O filósofo existencialista Jean Paul Sartre (1987), defende que o vazio vem do sentimento do nada que experimentamos. Para ele, o nada é o não-ser, é o não se realizar, é a falta de sentido nas coisas, é o sentimento de cansaço e impotência do existir. O homem teme desaparecer e ser o nada. Na sua maioria, não tem uma experiência bem definida do que são as suas verdadeiras necessidades, não sabe o que sente de verdade ou o que verdadeiramente quer. Assim, a sua falta de sentido da vida vem da incapacidade de se autoconhecer e de agir como um ser pensante, consciente e independente. Como não costuma examinar e analisar a sua existência e o seu mundo interior, ele torna-se incapaz de dirigir a sua própria vida, vive sendo guiado pelos grupos em que vive. Passa a não ter mais a responsabilidade pelo que é, e teme empreender a jornada do seu verdadeiro ser. Está sempre com dificuldades de fazer alguma coisa por si mesmo e sentir-se bem com a vida. Todo esse processo o leva à incompletude, ao vazio interior e ao medo da finitude.
O homem traz uma natureza marcada pela insatisfação de suas conquistas, por mais que ele procure ocupar-se com as atividades, por mais que ele conquiste os sucessos almejados, ele sente muita dificuldade de conseguir preencher seu vazio existencial, uma vez que a sua construção é um processo constante que só se finda com a morte. Por meio de sua própria consciência, cria seus próprios valores e determina um sentido para sua vida. Em todas as suas atividades, o homem procura, de forma consciente ou inconsciente realizar-se, mas nenhuma busca vai realizá-lo em plenitude, devido ao seu processo constante de crescimento ser inconcluso e inacabado. Afirma que o homem, está largado e abandonado na existência, uma vez que para Sartre não há um Deus que o guie, como prega as religiões. Esse é um dos fatores que leva o homem à angústia e ao vazio. Ainda que o homem consiga empreender alguma conquista, ainda assim sentirá a sua incompletude (SARTRE, 1987).
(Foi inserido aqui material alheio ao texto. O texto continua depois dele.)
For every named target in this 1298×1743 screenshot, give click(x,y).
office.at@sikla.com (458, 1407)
Assim, para Sartre (1987), o homem encontra grandes obstáculos para adquirir a felicidade total e verdadeira pela sua própria condição humana. Por mais que o homem busque conhecer a realidade, ele jamais conseguirá apreendê-la e compreendê-la em sua totalidade. Todas as formas de saber concebidas pelo intelecto, por meio das ciências, das artes, da filosofia e da teologia, pela sua condição de finitude, são sempre mutáveis e passageiras. Logo, enquanto o homem existir, sempre haverá algo a buscar e a realizar. A sua existência precede a sua essência, e por isso sempre haverá uma angústia, um vazio existencial, um fundo sem fundo, haverá sempre a finitude e a dificuldade de lidar ela.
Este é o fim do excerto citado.